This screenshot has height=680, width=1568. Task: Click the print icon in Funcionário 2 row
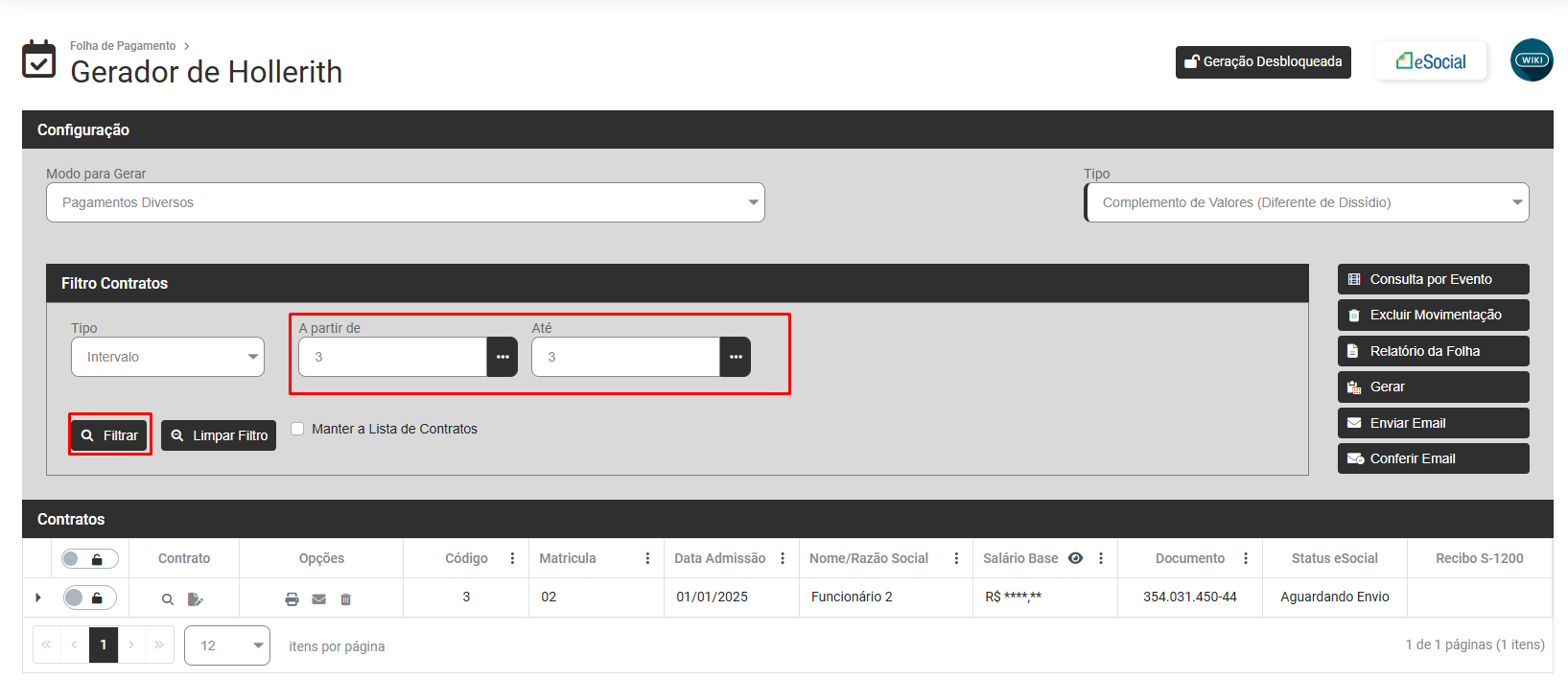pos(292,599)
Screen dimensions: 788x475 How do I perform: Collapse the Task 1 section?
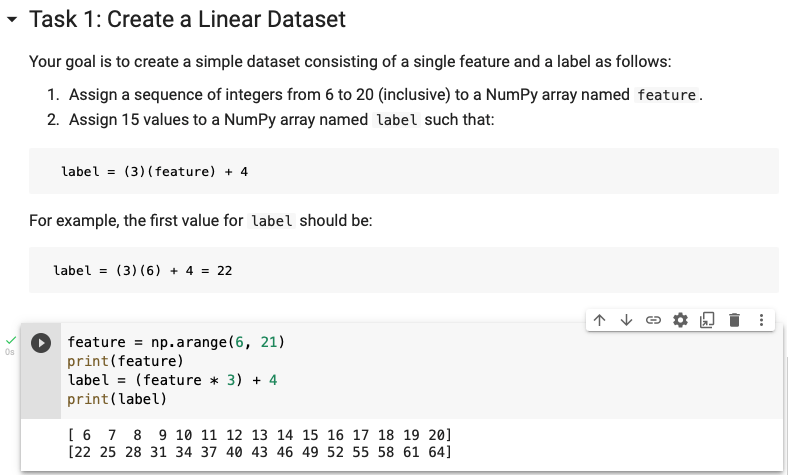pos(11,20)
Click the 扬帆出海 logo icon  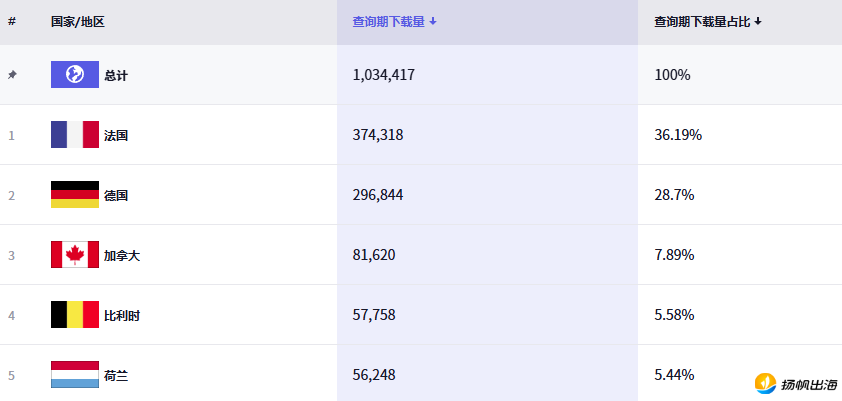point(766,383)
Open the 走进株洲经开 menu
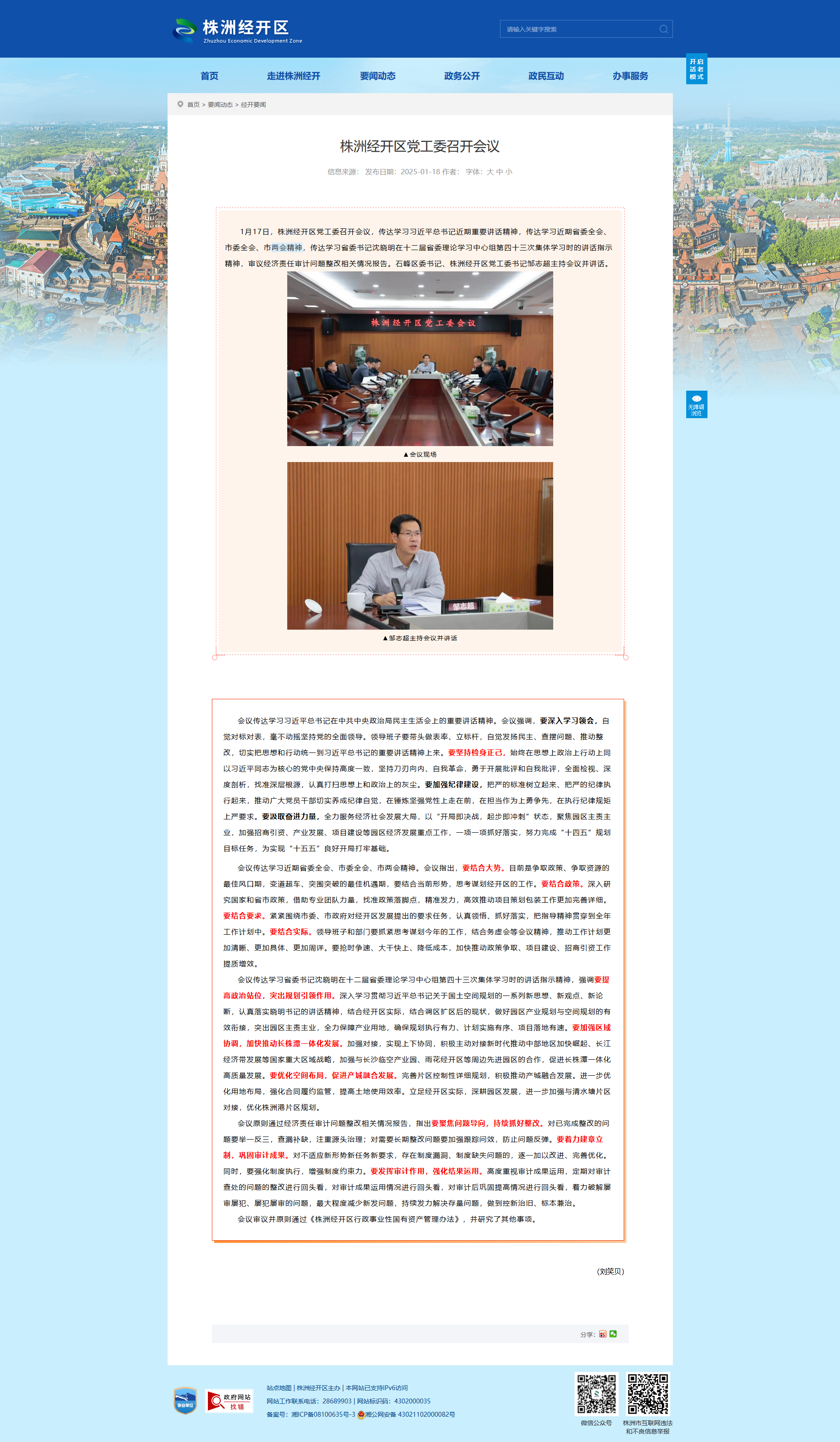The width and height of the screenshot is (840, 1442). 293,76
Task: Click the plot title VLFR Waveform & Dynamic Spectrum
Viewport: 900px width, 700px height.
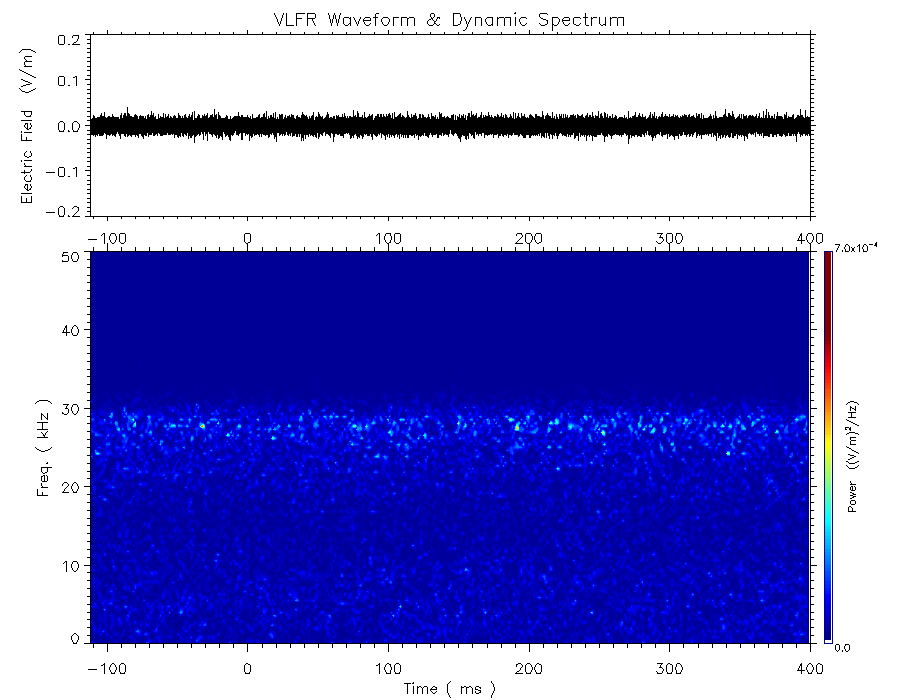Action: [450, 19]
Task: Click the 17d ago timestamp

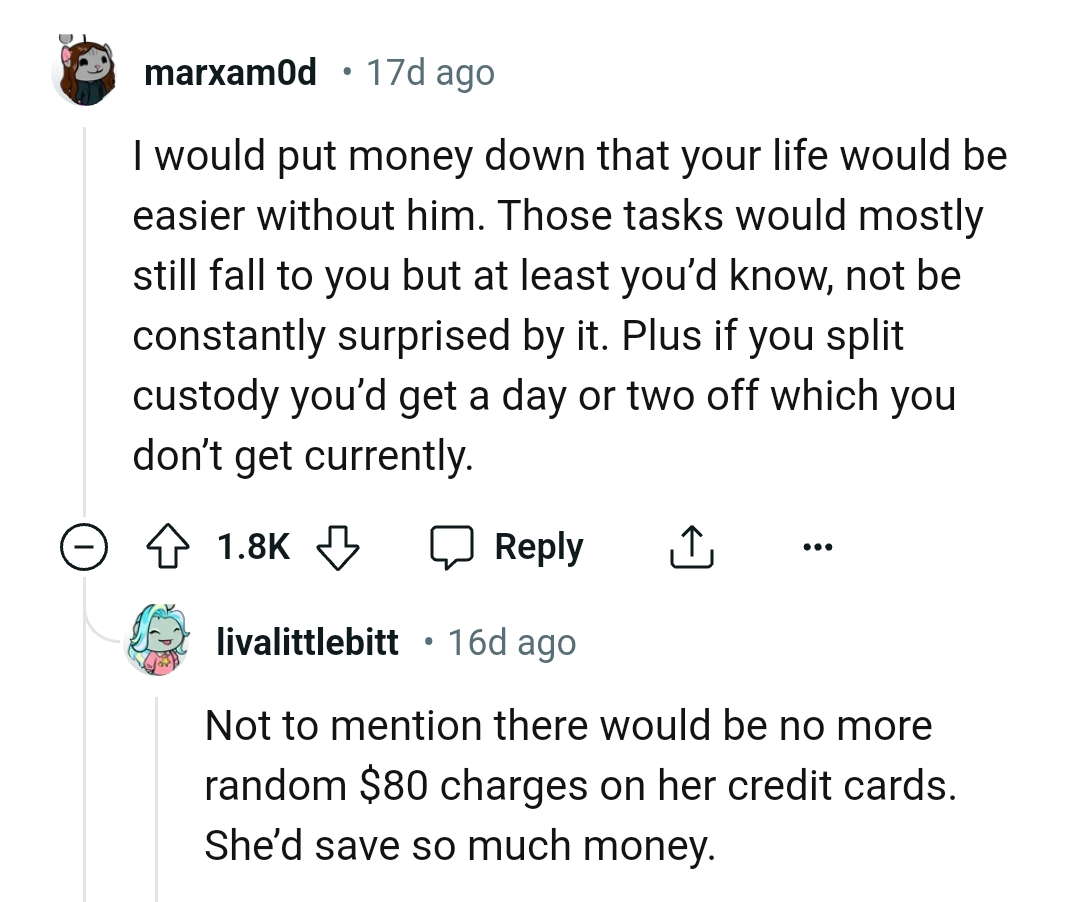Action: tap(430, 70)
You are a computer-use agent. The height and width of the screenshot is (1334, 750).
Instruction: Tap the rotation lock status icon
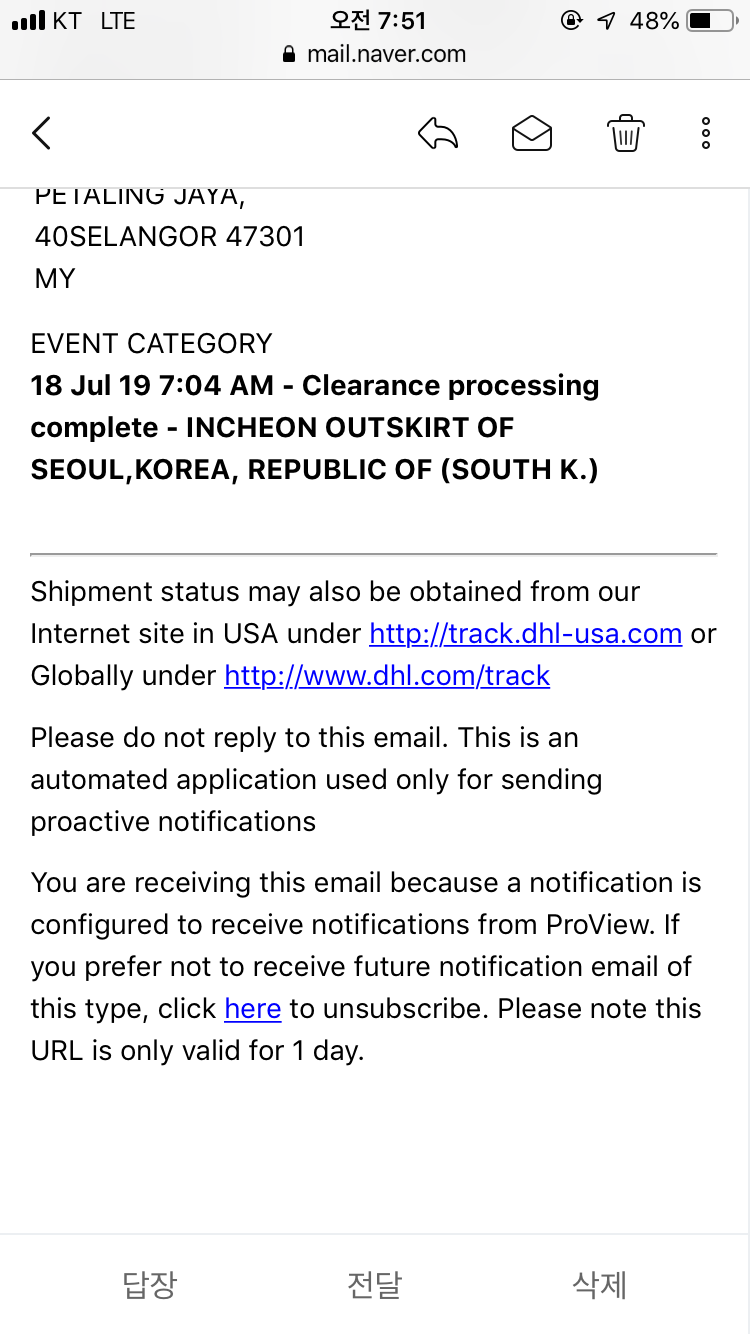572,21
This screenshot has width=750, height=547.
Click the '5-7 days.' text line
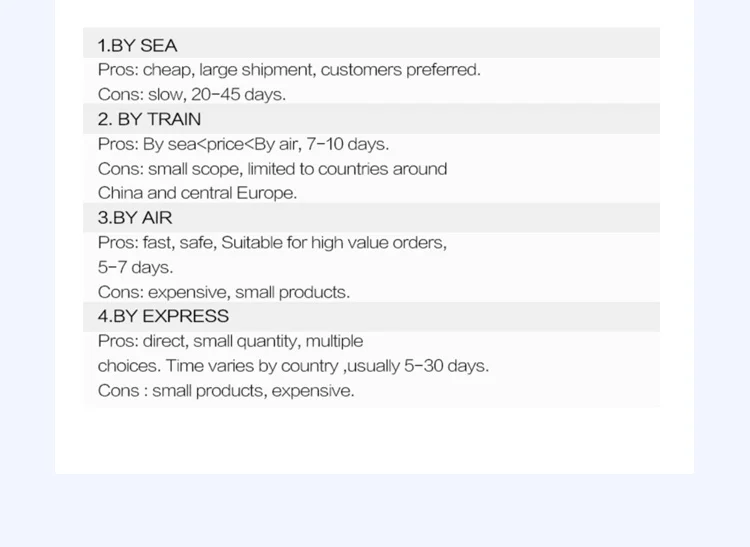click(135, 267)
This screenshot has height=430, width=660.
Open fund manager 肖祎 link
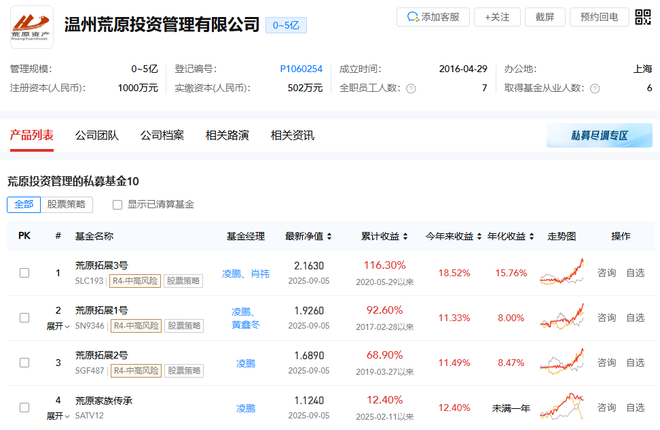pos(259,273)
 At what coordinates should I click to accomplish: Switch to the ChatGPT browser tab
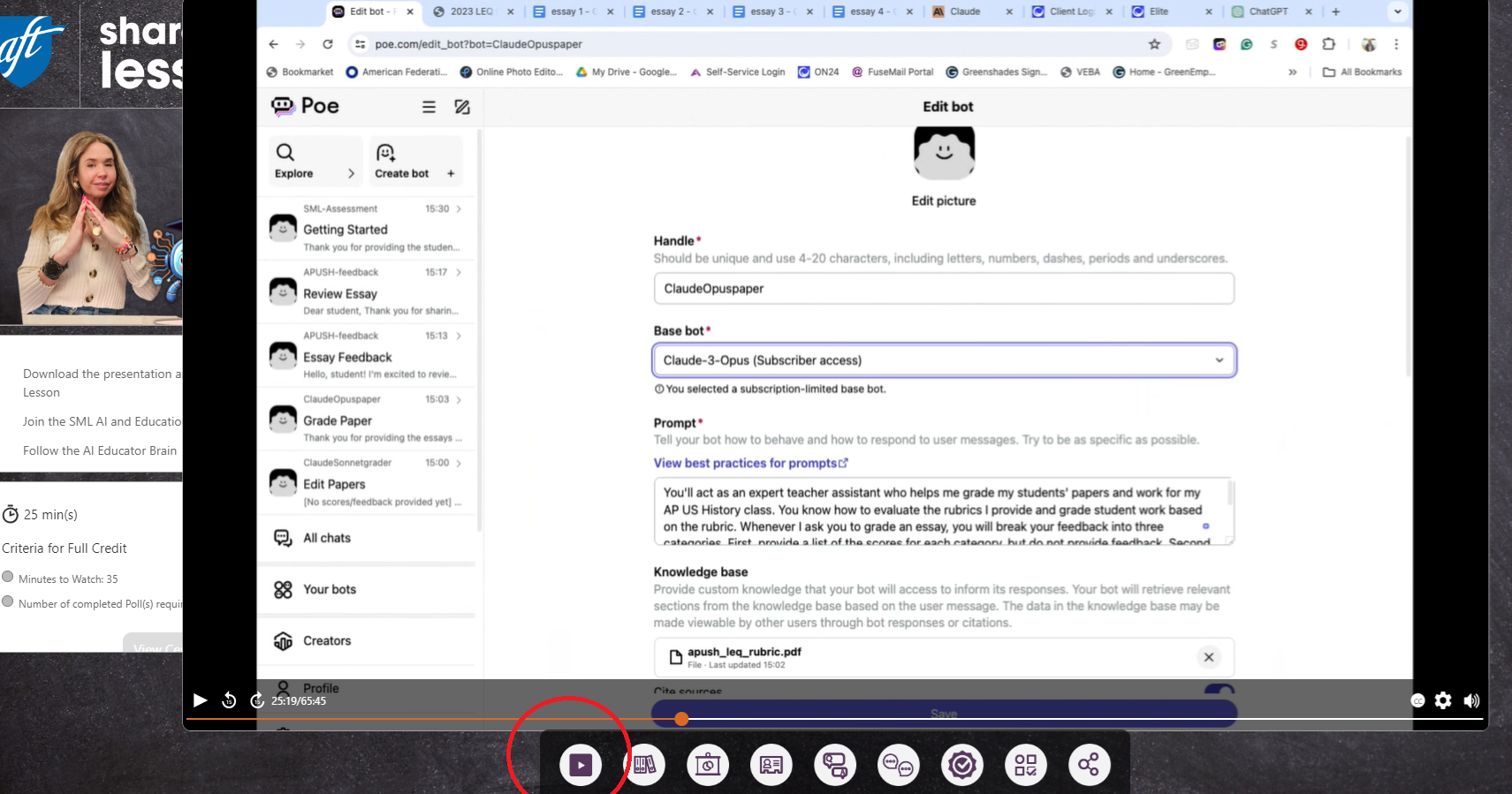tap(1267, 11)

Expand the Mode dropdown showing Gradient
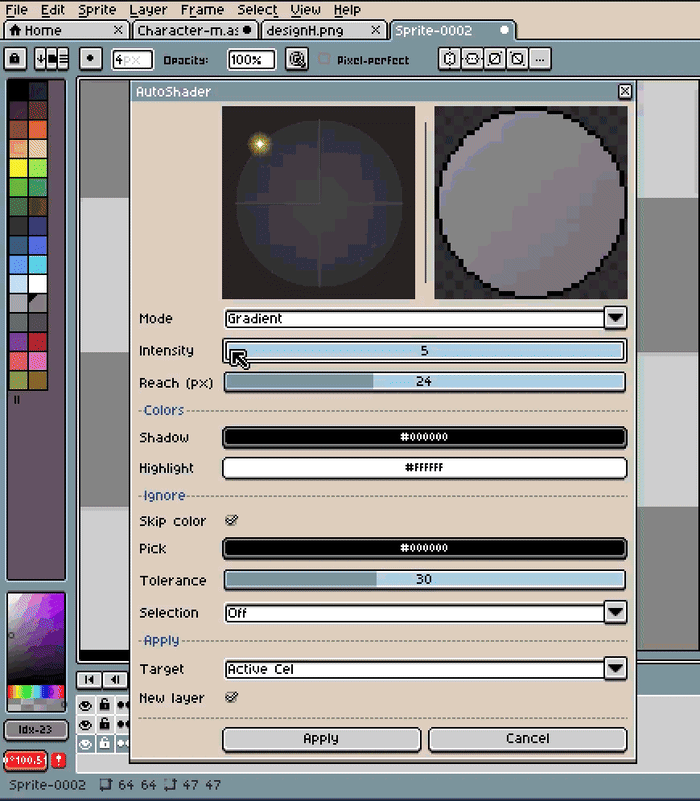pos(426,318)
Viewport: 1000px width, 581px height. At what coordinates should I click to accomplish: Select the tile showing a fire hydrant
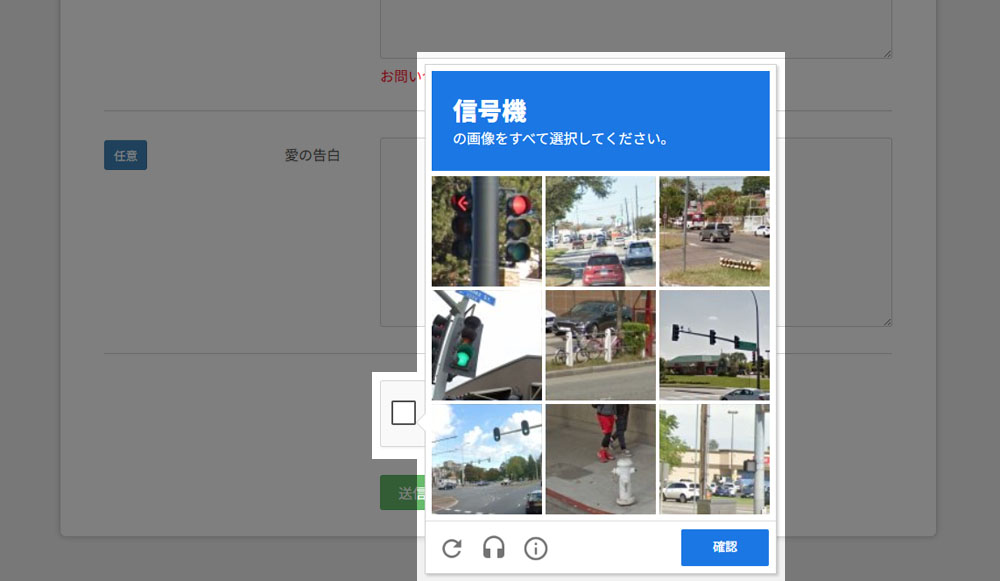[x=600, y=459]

## Exercise details
Reproduce word for word the part of the lines above that opens with the line containing "Expand the Mode dropdown showing Gradient" and closes with the last line. Leave the pictures out of your answer.

## Complete output
Expand the Mode dropdown showing Gradient
pos(426,318)
Viewport: 1000px width, 581px height. At what coordinates should I click to accomplish: Select the tile showing a fire hydrant
[x=600, y=459]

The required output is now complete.